Les tendances 2021 de l’immobilier en Touraine

Le centre de Tours reste très demandé. Mais pas que.

Malgré la crise Covid le secteur le l’immobilier a plutôt le sourire : « Au mois de juin 2020 on a battu tous les records en termes de transaction » explique le responsable d’agences Era et président de la FNAIM37 Vincent Briand au cours d’une interview pour 37 degrés.

2019 avait déjà été une année exceptionnelle « avec une tension sur les prix » et 2021 s’annonce dans le même esprit : « Janvier et février ont été marqués par l’anticipation d’un éventuel nouveau confinement. Ça tourne très vite. Si vous voulez acheter il faut être réactif. » Il n’est pas rare que certains biens partent en une semaine, en tout cas moins d’un mois.

Jusqu’à 4 000€ le m² à Tours

Parmi les secteurs très demandés : Tours-Centre, évidemment. En particulier les quartiers Velpeau et Prébendes pour leur proximité avec la gare « même si l’effet Parisiens en Touraine on l’a depuis 1987 avec l’arrivée du TGV » souligne Vincent Briand. Les secteurs Cathédrale, Préfecture ou Blanqui ont également la cote « avec des prix au m² qui dépassent allègrement 3 500 à 4 000€ » nous dit l’expert. Le corridor du tram à Tours-Nord propose également « quelles belles opportunités » jusqu’au Christ-Roi même si le secteur Tranchée-Coty voit ses prix grimpés : « Ils sont aujourd’hui à la hauteur de ce qu’on peut trouver dans le quartier Lamartine. »

Néanmoins, il y a des zones de Tours-Centre qui restent abordables… avec un certain potentiel de plu value dans les années à venir : Febvotte et Beaujardin, « autrefois vus comme des quartiers populaires mais qui se boboisent avec l’arrivée de jeunes couples. » L’effet 2e ligne de tram – dont l’inauguration est prévue d’ici 4-5 ans – se fait clairement sentir le long de son tracé, plutôt à Tours et La Riche que sur Chambray. En périphérie de l’agglo, Ballan-Miré est très dynamique tandis que certains quartiers de Joué-lès-Tours et Saint-Pierre-des-Corps restent beaucoup plus calmes.

Parmi les villes qui plaisent : Amboise, Loches… ou Charentilly

Alors les confinements de 2020 ont-ils entraîné un vaste exode vers la campagne tourangelle ? « Il n’y a pas de ruée mais une attirance pour plus de vert » résume le président de la FNAIM37 qui note par exemple un regain d’intérêt certain pour des communes à 15-30km de Tours comme Charentilly, mais les acquéreurs demandent systématiquement ou presque à acheter dans des zones faciles d’accès, proches des commerces ainsi que des services… et surtout avec une connexion Internet de qualité. « Je pense aussi qu’on va avoir une forte demande pour des espaces de coworking en dehors des villes » précise l’expert immobilier. Certaines communes en aménagent déjà comme Neuillé-Pont-Pierre ou dans le Lochois.

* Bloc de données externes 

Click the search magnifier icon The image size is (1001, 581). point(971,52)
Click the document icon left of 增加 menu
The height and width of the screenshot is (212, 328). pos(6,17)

Loches fait d’ailleurs partie des secteurs où les transactions ont tendance à s’intensifier « avec une forte demande pour de belles propriétés avec jardin » sans pour autant atteindre le niveau d’Amboise avec des prix conséquents. La Touraine reste donc un marché immobilier particulièrement dynamique aux prix élevés… capable d’attirer du monde de la région parisienne, mais peut-être pas autant qu’en Eure-et-Loir ou dans les alentours de Blois, zones qui offrent des tarifs vraiment très éloignés de la région parisienne.